● Your goal: In the listing below, please print the line that contains "Task: Open the" and every line that follows it, exactly.

● Study material:
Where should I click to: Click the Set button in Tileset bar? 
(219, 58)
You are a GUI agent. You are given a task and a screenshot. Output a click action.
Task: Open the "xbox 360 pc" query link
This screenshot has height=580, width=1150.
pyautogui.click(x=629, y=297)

● Reply to the task:
Task: Open the "xbox 360 pc" query link
This screenshot has height=580, width=1150.
pyautogui.click(x=629, y=297)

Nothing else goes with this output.